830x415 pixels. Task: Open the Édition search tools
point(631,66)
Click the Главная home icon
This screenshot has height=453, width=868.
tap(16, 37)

▸ What is being asked
From the line containing "Click the Главная home icon" to the final line above, output everything. Change nothing and add nothing.

▸ Response to the exercise
Click the Главная home icon
This screenshot has height=453, width=868.
tap(16, 37)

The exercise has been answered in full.